概念
宣肺理気(せんぱいりき)とは、肺気を宣散させ、肺の気機を調整して胸満・咳嗽・気逆を改善する治法である。 肺は気機の昇降・粛降を主り、気の流れが阻滞すると、胸部のつかえ、咳嗽、気逆、息苦しさが生じる。 宣肺理気法は、肺気を開き通じさせ、気の停滞を解消して呼吸機能と胸部症状を改善することを目的とする。
所属
宣散法および理気法に属し、特に肺気鬱滞・肺気不宣に応用される。
効能
- 肺気を宣散し、気の流れを調整する。
- 胸満・胸悶・咳嗽・息苦しさを改善する。
- 気逆による咳発作や痰の停滞を緩和する。
- 胸部のつかえ、ため息、抑うつ感を和らげる。
主治
- 肺気不宣:胸満、咳嗽、呼吸しづらさ。
- 気滞咳嗽:痰が少なく咳が止まらない、胸部の重圧感。
- 気逆:咳発作、ため息、胸悶。
- 情志鬱結による胸部緊張・息苦しさ。
病機
外邪の侵入、情志不暢、気滞、痰湿などにより肺気が宣散できず、気機が阻滞することで胸満・咳嗽・気逆・息苦しさが生じる。 宣肺理気により肺気を開き、気機を調整することで呼吸機能と胸部症状を改善することが治療の要点である。
代表方剤
- 蘇子降気湯(そしこうきとう):宣肺降気・化痰平喘。咳嗽、喘息、痰多に用いる。
- 半夏厚朴湯(はんげこうぼくとう):理気化痰・宣肺開鬱。梅核気、胸満、咳嗽。
- 三拗湯(さんようとう):宣肺解表・降気平喘。咳喘、胸悶、発熱に応用。
- 麻黄杏仁甘草石膏湯(まおうきょうにんかんぞうせっこうとう):宣肺平喘・清熱。肺熱咳喘、胸部苦満。

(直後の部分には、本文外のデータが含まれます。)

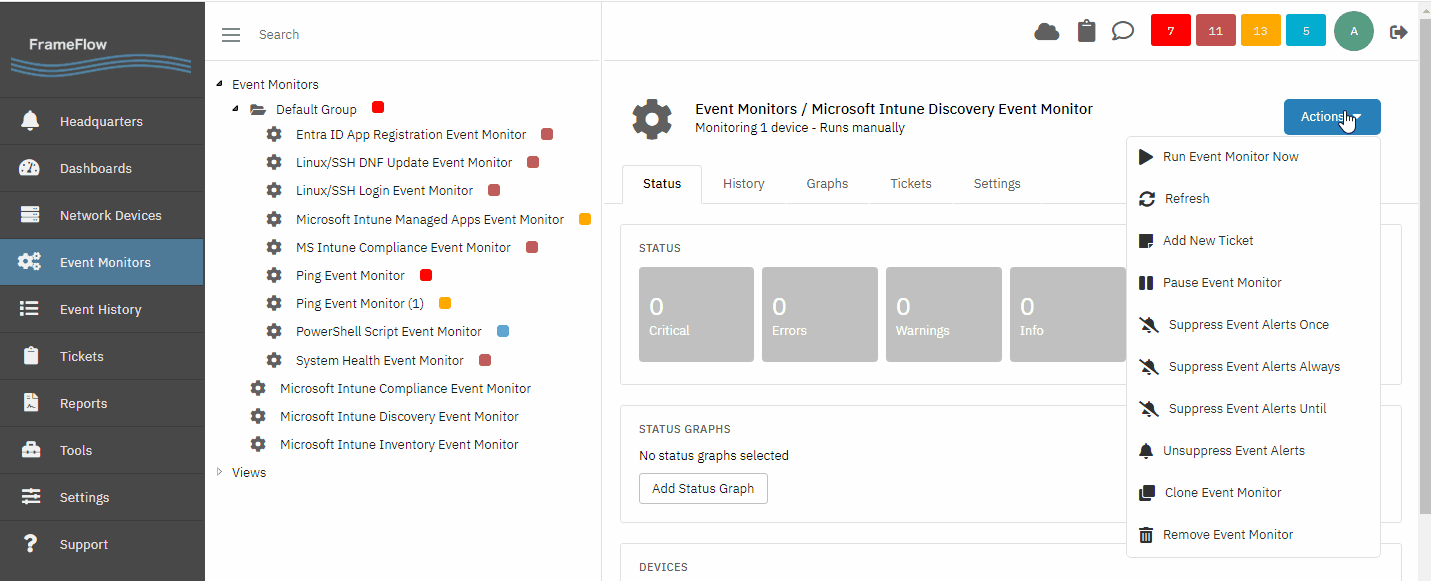Click the red critical count badge 7
Image resolution: width=1431 pixels, height=581 pixels.
tap(1171, 31)
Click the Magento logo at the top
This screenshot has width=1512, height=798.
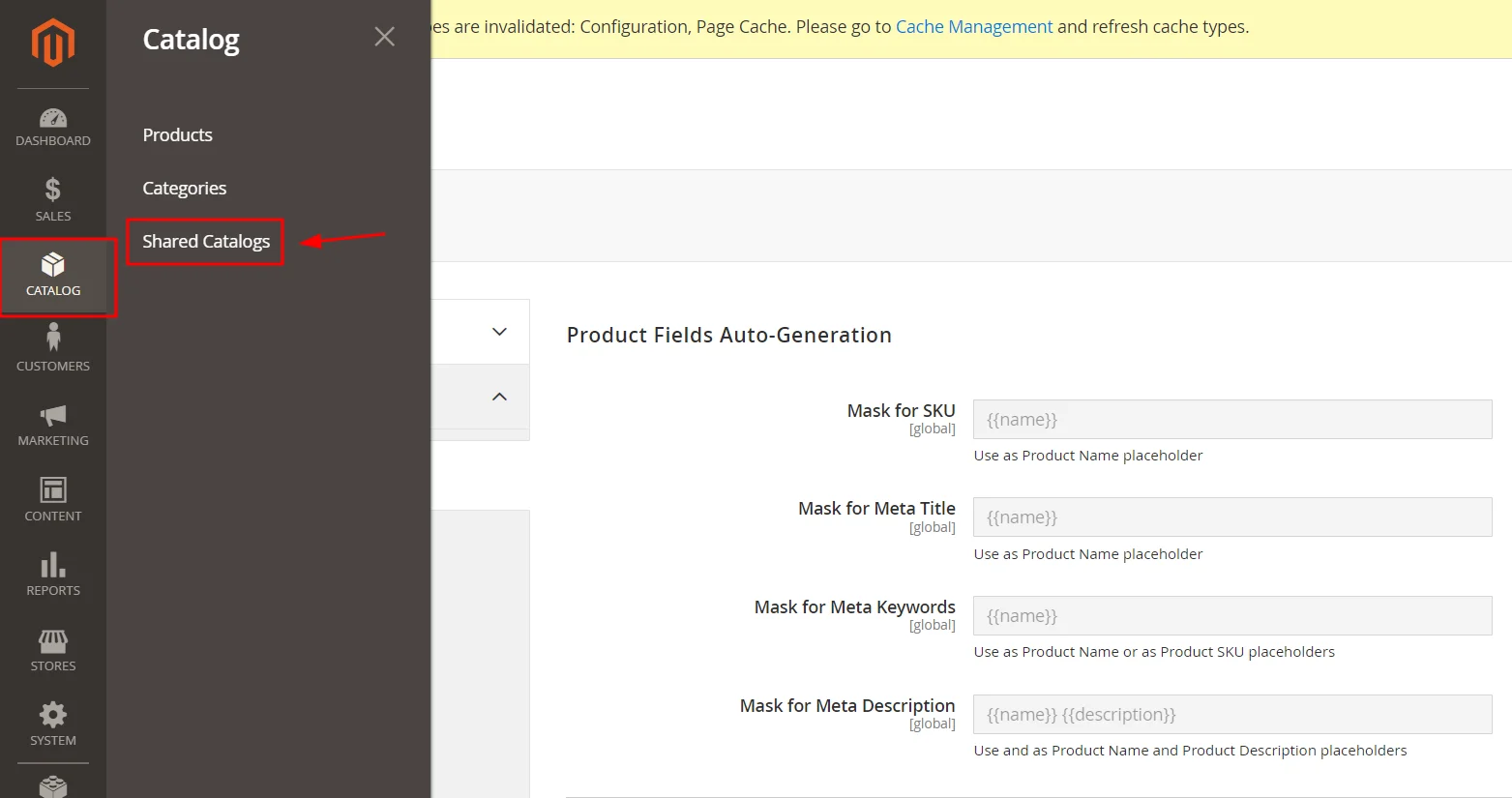(x=52, y=43)
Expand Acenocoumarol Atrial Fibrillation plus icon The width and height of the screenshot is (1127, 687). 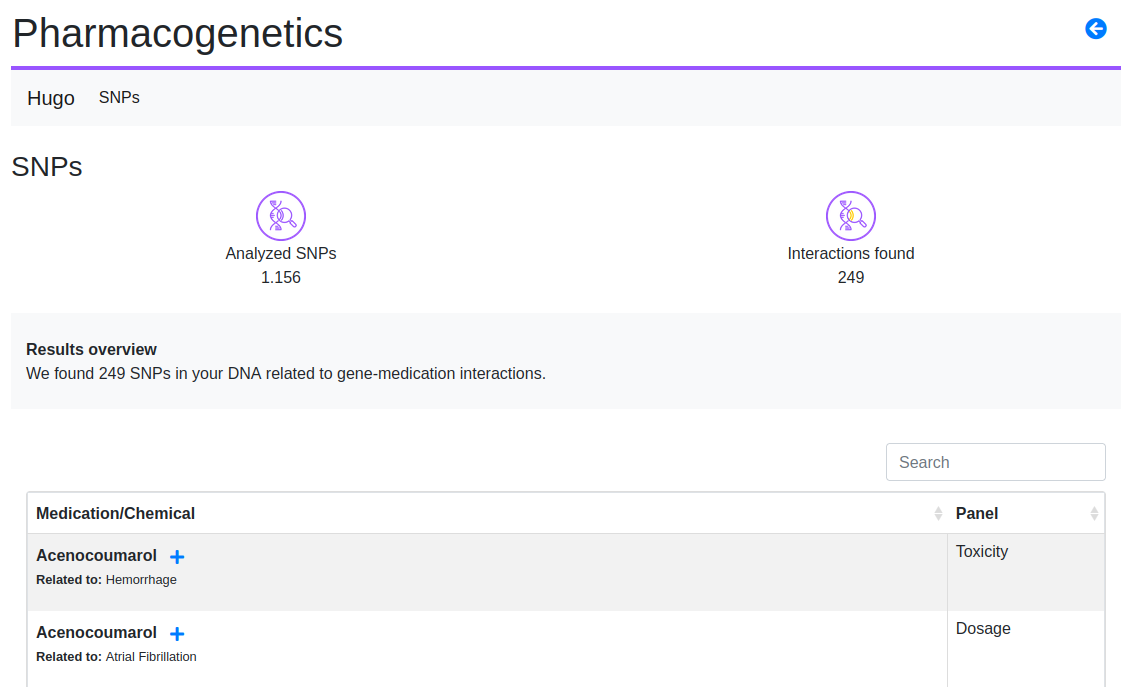pyautogui.click(x=177, y=634)
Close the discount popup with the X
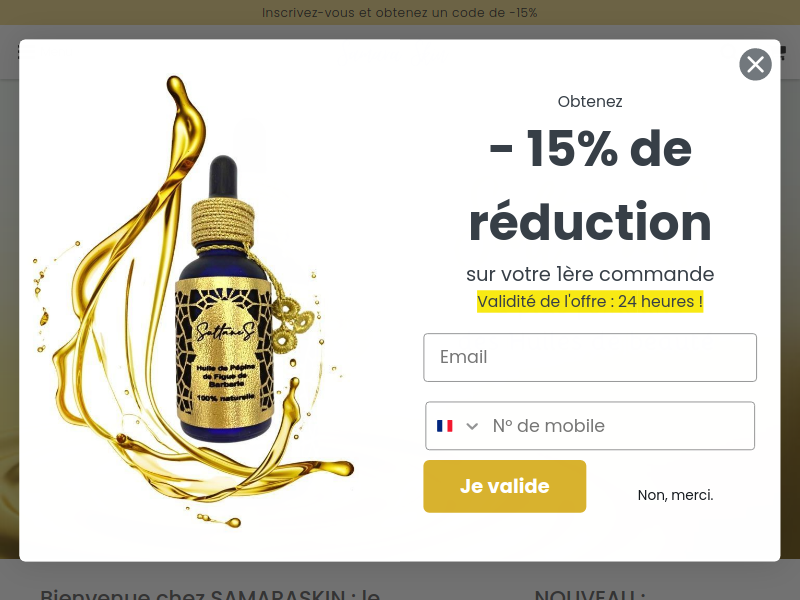The image size is (800, 600). tap(755, 64)
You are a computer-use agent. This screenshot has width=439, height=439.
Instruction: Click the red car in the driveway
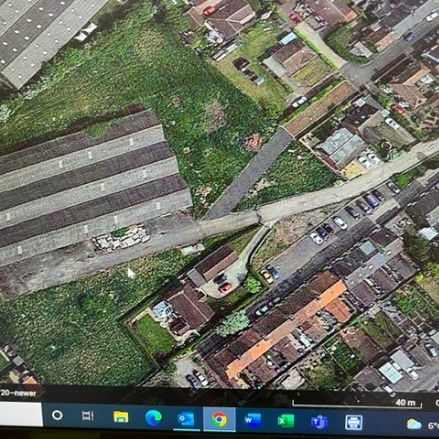pos(225,287)
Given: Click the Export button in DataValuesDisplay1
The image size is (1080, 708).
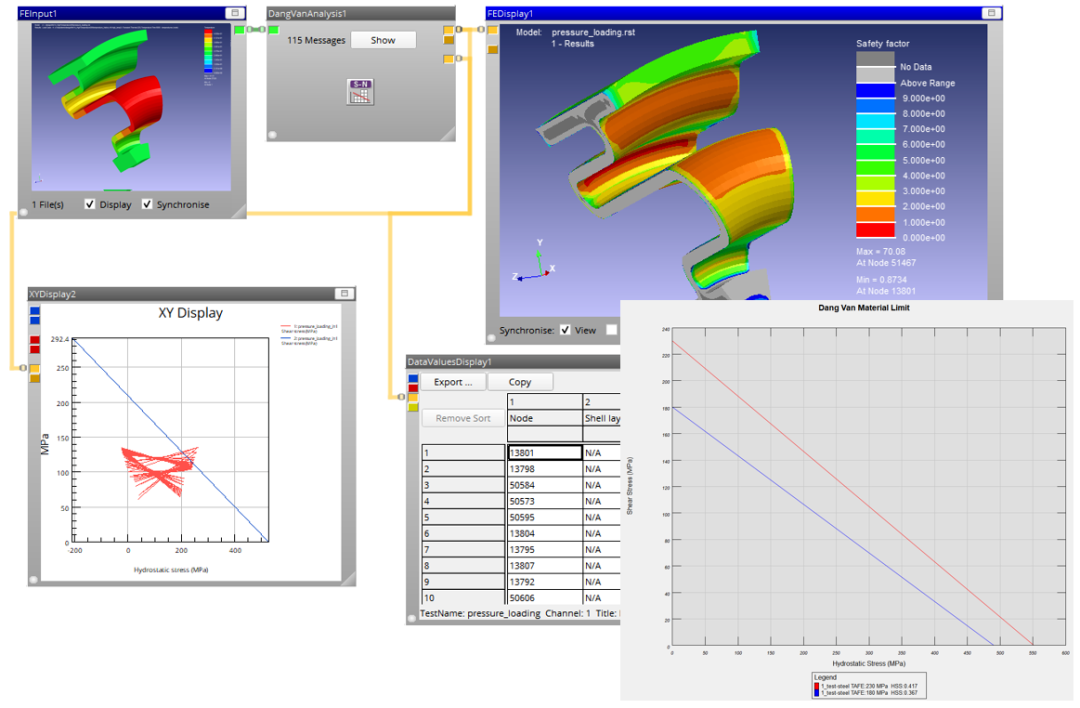Looking at the screenshot, I should [452, 382].
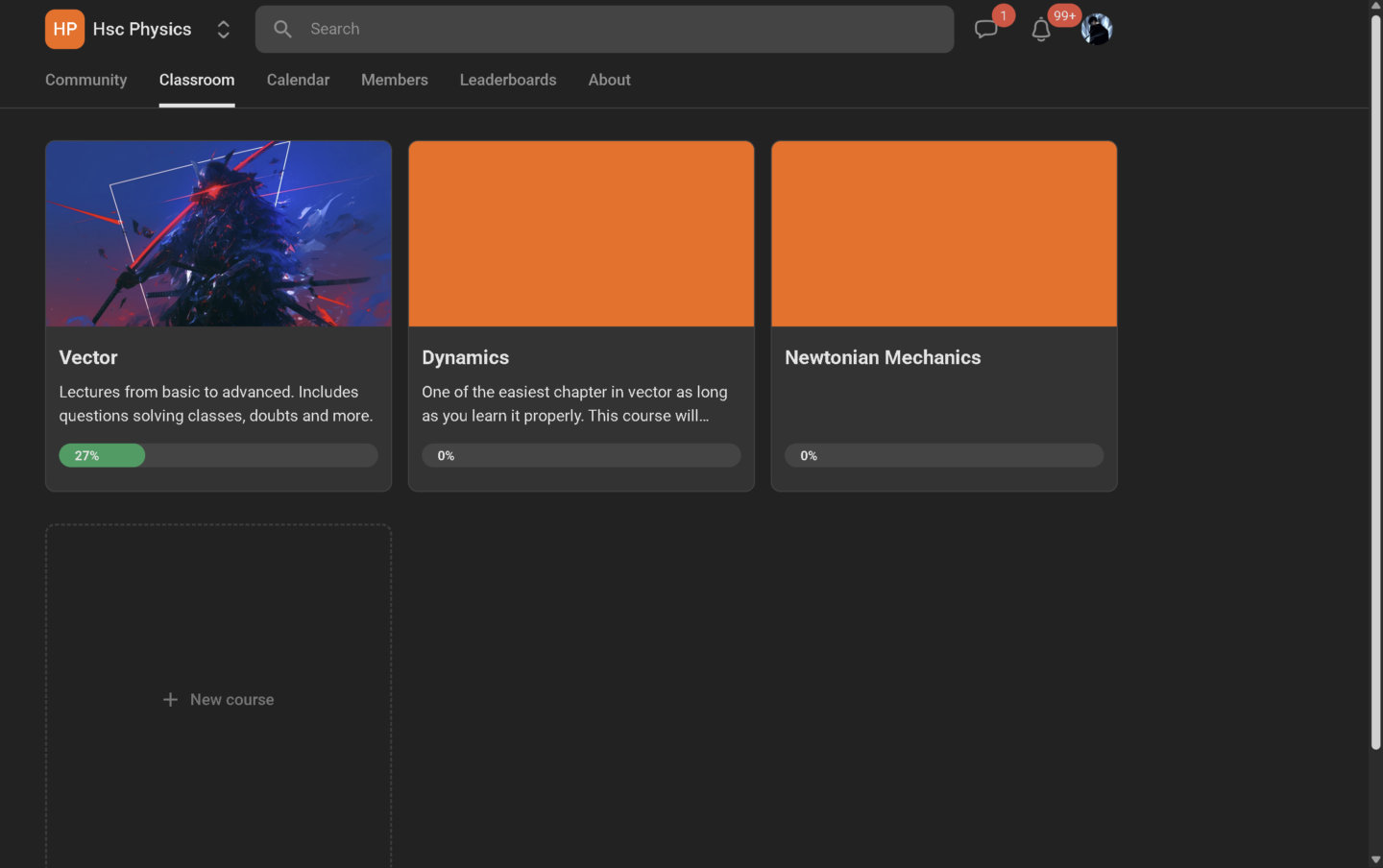Open the Vector course cover image
This screenshot has width=1383, height=868.
click(218, 233)
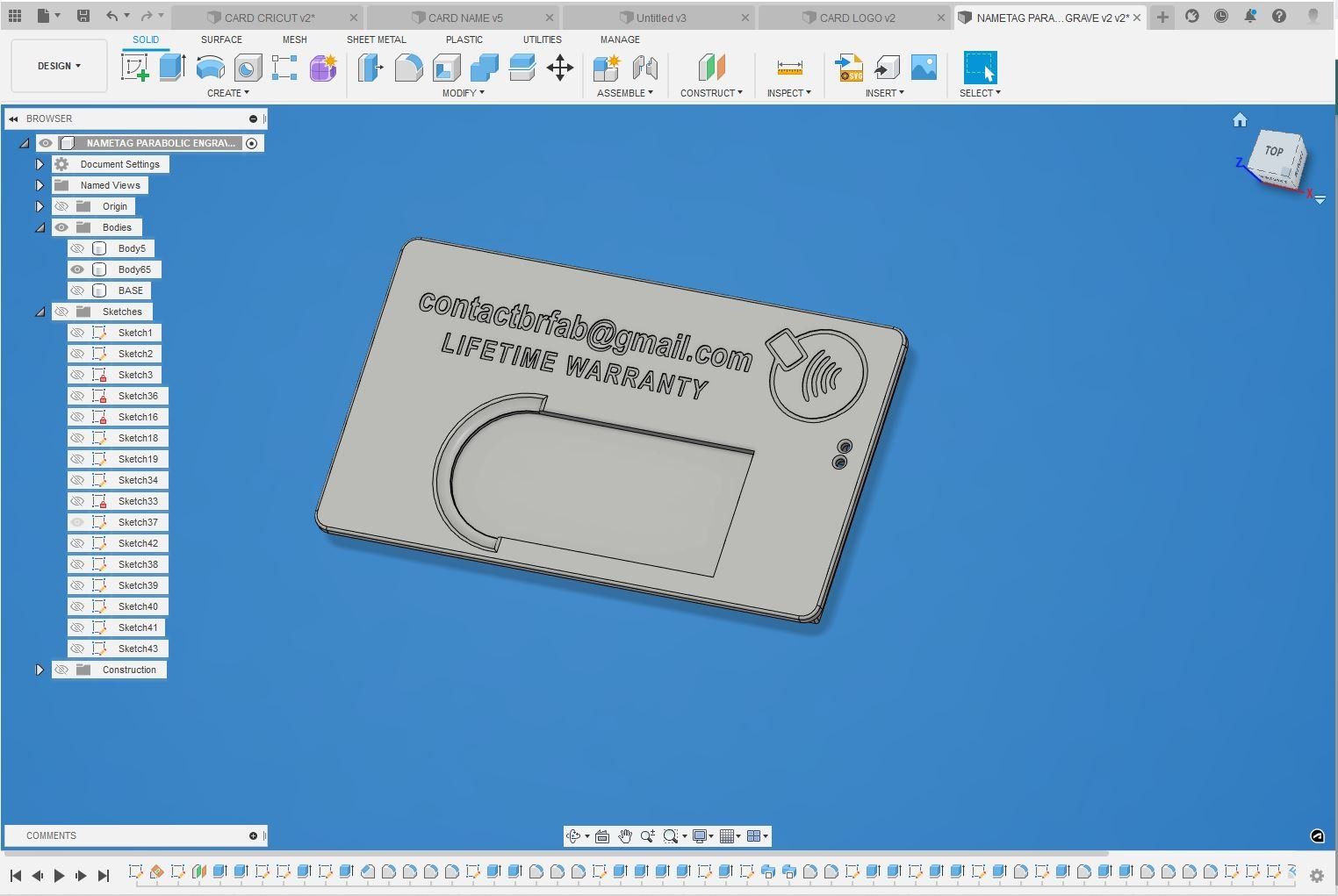
Task: Click the Home view icon near ViewCube
Action: 1240,120
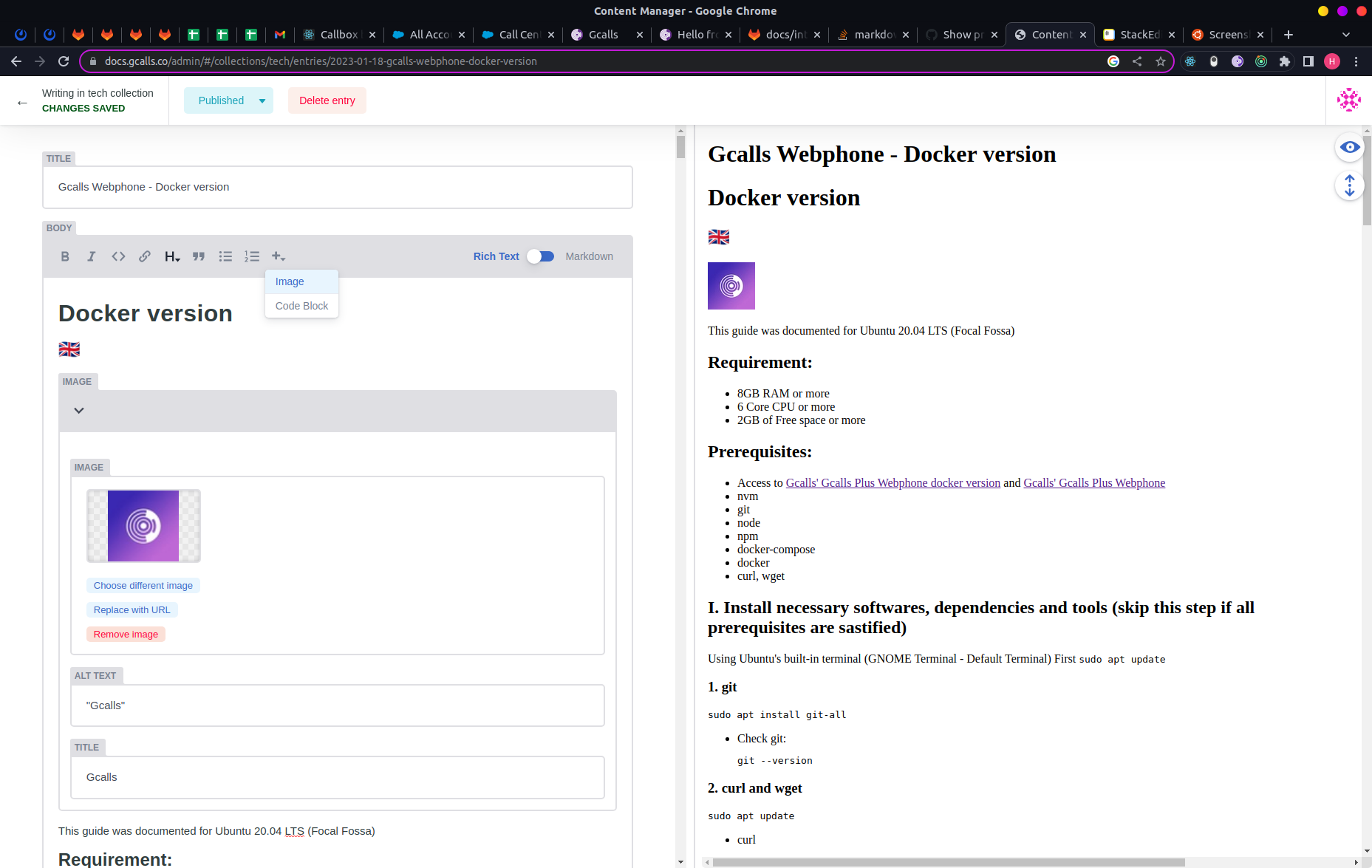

- 柴朴湯(さいぼくとう):疏肝理気・宣肺化痰。ストレス性咳嗽、胸部圧迫感。
臨床応用
- 胸満、胸悶、ため息が多い。
- 咳嗽、痰が少ない・出しにくい咳。
- ストレスで咳が悪化する。
- 息苦しさ、喘息、気道過敏症。
使用上の注意
- 肺熱が強い場合は清熱化痰薬を併用する。
- 痰湿が著明な場合は化痰利湿薬を加える。
- 陰虚咳嗽の場合は滋陰潤肺薬と併用する。
- 気虚がある場合は補気薬を適宜配合する。
まとめ
宣肺理気法は、肺気を宣散し胸部の気滞を解消して咳嗽・胸満・息苦しさを改善する治法である。 代表方剤は蘇子降気湯・半夏厚朴湯・三拗湯などで、肺気鬱滞・気逆・痰気阻滞に応じて加減する。 肺気を開き通じさせ、呼吸機能と胸部の気の流れを回復させることが治療の要点である。